All in vitro studies published to date identified a global decrease of DNA methylation in different cell lines following the short-term (24–48 h) exposure to SiO2NPs (Sooklert et al. 2019). However, gene-specific changes have been studied rarely. The impact of repeated long-term exposure (30 passages) to SiO2NPs was assessed on BEAS-2B cells. Genome-wide analysis identified a significant predominance of hypermethylation (1973 CpG loci) over hypomethylation (223 loci); however, relevant transcriptomic changes were not assessed (Zou et al. 2016). In our study, we identified 181 DMRs negatively correlating with changes in gene expression. DMRs covered 115 genes, of which 47 were located in the gene promoters, including 8 TFs. SiO2NPs, similarly to Fe3O4NPs induced hypomethylation/up-regulation of MYCN and MAFB genes. Additionally, hypomethylated/up-regulated was also SRY-Box transcription factor 9 (SOX9), which acts as a regulator of cell differentiation during the development (Menzel-Severing et al. 2018). Gene expression profiles in renal biopsies from CKD patients showed a significant relationship of increased SOX9 expression with tubulointerstitial fibrosis and tubular cell damage (Nakagawa et al. 2015). SiO2NPs also induced hypermethylation/down-regulation of MAX dimerization protein 1 (MXD1), homeobox A5 (HOXA5), and cyclin D binding Myb-like transcription factor 1 (DMTF1) genes. Recent epigenome-wide methylation analysis has revealed that DNA methylation-dependent HOXA5 repression could contribute to pathologic tissue remodeling seen in CKD-related cardiovascular disease (Dritsoula et al. 2020). DMTF1 functions as a tumor suppressor inducing cell growth arrest or apoptosis.

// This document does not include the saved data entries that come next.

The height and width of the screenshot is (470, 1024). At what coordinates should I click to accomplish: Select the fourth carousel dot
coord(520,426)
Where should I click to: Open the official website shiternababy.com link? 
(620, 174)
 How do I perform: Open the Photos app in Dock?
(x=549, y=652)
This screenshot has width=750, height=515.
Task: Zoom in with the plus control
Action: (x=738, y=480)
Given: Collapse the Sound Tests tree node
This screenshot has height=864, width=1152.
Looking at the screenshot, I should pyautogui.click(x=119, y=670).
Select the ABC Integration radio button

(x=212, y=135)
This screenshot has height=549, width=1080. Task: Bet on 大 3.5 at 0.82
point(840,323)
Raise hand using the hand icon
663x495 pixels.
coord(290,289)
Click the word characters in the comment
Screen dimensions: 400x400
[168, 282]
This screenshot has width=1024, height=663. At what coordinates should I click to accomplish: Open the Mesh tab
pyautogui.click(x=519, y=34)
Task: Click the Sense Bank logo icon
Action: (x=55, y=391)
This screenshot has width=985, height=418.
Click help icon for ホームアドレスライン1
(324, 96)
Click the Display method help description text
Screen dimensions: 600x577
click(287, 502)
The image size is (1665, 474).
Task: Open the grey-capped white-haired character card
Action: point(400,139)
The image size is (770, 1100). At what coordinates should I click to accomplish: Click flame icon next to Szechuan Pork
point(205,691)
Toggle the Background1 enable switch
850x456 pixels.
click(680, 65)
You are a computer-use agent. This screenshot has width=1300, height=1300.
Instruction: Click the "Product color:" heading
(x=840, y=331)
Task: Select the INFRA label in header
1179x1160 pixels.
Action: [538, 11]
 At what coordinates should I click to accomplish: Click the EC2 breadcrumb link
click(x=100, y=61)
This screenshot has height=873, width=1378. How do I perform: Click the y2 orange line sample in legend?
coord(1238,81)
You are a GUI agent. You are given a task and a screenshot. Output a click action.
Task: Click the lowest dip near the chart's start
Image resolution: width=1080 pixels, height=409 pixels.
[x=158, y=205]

Short-term exposure (24–72 h) to TiO2NPs resulted in decreased global DNA methylation and altered expression levels of methylation-related genes and proteins in various cell lines (Pogribna et al. 2020). However, no data on long-term exposure or large-scale epigenomic effects are available so far. Interestingly, in our study, TiO2NPs induced the highest number of DNA methylation changes in comparison to PEG-AuNPs, Fe3O4NPs, and SiO2NPs. We found differentially methylated 124 genes, with methylation changes also in promoter region in 59 of them, including 9 TFs. Hypomethylation MAF transcription factor F (MAFF) belongs to the important transcriptional regulators of the stress response and detoxification pathways (Katsuoka and Yamamoto 2016). Its up-regulation might be closely related to the accumulation of TiO2NPs inside the cells. Other hypomethylated genes were nuclear receptor subfamily 1 group D member 1 (NR1D1) and ETS transcription factor (ELK1). NR1D1 and ELK1 gene products regulate the inflammatory responses (Liu et al. 2020). TiO2NPs-mediated hypermethylation was detected in grainyhead-like transcription factor 1 (GRHL1) and zinc finger E-box-binding homeobox 1 (ZEB1) genes. GRHL1 is a tumor suppressor. High levels of the GRHL1 expression correlate with a favorable prognosis for neuroblastoma cancer patients (Mlacki et al. 2015), while its down-regulation might promote cell proliferation. ZEB1 is a TF essential to the physiological processes of differentiation, cell growth, and cell death (Zhang et al. 2019). Down-regulation of ZEB1 resulted in an inhibitory effect on the invasive and metastatic potential of epithelial ovarian cancer in vitro and in vivo models by blocking the EMT process (Chen et al. 2013).

In conclusion, chronic exposure of TH-1 cells to low sub-cytotoxic INPs’ concentrations indicated their potential epigenetic toxicity. Our results highlight the need for a more comprehensive investigation of the possible adverse effects of INPs, with particular attention on the epigenetic regulatory mechanisms after chronic exposure. The benefit of INPs in biomedicine is considerable, namely in terms of diagnostics and therapy. New omics-based risk assessment approaches of INPs can help better elucidate their mechanism of action and contribute to identifying new, more specific biomarkers of exposure.